When an owner dies, if the business has made basic plans, the situation can trigger a relatively clear succession process that can often be funded by life insurance.  Usually, the owners have determined who will buy the ownership interest, keeping the control of the business in predetermined hands.  Using life insurance, the business can use the funds to buy the deceased owner’s interest, and the family or heirs of the deceased owner have funds to take care of themselves.  In addition, the owners will hopefully have a good understanding of the work done by the owner, and can find a replacement using the same funds paid to the owner before they died.  And because the deceased owner is no longer in the picture, the remaining owners have, or the new owner has, the freedom to take the business in the direction they prefer going forward.

When an Owner is Disabled…

In contrast, when an owner is disabled, issues are muddled for several reasons. The disabled owner has not died so life insurance is not triggered and funding for both a replacement worker and for the ownership interest can be more problematic, not to mention how the disabled owner is going to be taken care of themselves when they can no longer work. When an owner dies, they are out of the picture, but a disabled owner could get better and may want to come back to their business later.

Two Approaches for Disability

Business owners basically have two general choices when disability is addressed.  First, they could decide to treat a disability like a death, but this poses a couple of challenged.  It means the owner who is disabled gets removed from the business even if they recover. If they get better, they may have to buy back into ownership, and could be kept out.  In addition, it may be hard for the business to find a source of cash in a short time period, to pay for the disabled owner’s interest without life insurance.
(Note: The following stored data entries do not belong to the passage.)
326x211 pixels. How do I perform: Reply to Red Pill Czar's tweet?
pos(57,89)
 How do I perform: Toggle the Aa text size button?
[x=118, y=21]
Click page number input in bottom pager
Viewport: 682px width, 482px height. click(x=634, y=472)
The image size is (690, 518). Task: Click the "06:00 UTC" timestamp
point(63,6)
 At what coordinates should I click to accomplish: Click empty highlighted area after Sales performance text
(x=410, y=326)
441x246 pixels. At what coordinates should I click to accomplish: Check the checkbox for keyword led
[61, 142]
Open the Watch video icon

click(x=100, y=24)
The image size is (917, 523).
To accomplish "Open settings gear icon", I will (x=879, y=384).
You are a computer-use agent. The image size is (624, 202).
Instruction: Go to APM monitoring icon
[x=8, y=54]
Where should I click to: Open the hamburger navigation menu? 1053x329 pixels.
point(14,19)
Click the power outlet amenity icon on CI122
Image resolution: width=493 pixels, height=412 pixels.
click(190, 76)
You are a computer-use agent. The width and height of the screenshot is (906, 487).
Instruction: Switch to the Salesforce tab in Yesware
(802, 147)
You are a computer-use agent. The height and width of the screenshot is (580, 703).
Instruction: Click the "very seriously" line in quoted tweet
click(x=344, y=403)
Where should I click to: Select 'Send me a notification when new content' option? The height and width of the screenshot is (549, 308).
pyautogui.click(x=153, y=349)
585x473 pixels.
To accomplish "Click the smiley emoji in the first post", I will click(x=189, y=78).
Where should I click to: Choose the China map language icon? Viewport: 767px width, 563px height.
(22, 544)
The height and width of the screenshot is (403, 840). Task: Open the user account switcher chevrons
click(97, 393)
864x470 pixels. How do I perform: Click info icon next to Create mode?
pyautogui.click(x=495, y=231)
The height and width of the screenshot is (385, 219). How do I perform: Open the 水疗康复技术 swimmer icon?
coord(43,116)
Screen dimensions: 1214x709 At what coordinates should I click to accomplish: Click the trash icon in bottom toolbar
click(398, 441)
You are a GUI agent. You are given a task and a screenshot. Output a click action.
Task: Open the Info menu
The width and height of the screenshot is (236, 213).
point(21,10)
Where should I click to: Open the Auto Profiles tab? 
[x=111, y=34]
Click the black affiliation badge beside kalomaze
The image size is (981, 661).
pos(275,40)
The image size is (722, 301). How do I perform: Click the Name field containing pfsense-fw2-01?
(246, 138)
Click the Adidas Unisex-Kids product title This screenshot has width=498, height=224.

A second general approach is to put in place a kind of time delayed buy out. The owners could decide to put mechanisms in place that provide for the owner to be taken care of when they cannot work, like disability insurance and disability overhead insurance.  The business can then use the funds previously used to pay the owner for their work, or insurance proceeds, to pay for a temporary replacement. In addition, the owner can work with the other owners, or with trusted advisors, to give someone authority, through a power of attorney, to act on their behalf, and for their interests, during a disability.  In short, the business comes up with a workable plan to address short term disability so the business, and the disabled owner, can survive.

Regardless, if a disability continues in the long term, the owners will need to have a time when they will go ahead and proceed with buying out the disabled owner.  Because the buy-out takes place later, and the business and owners have in place temporary measures, the business will generally be in a better position to put together a package which will keep the business viable for the long term. For example, the business will have time to put money together to buy out the disable owner. The business might also be able to find an individual who is willing to buy into the business, and essentially buy the disabled owner’s interest.


The disability of the owner will present more difficulties, but those difficulties  can be mitigated by good planning and flexible documentation that is designed to help the business and owners. The bottom line is that there has to be planning both for a death situation, and for a disability situation.  The two are not the same, and must be addressed according to the unique challenges and circumstances the different situations present.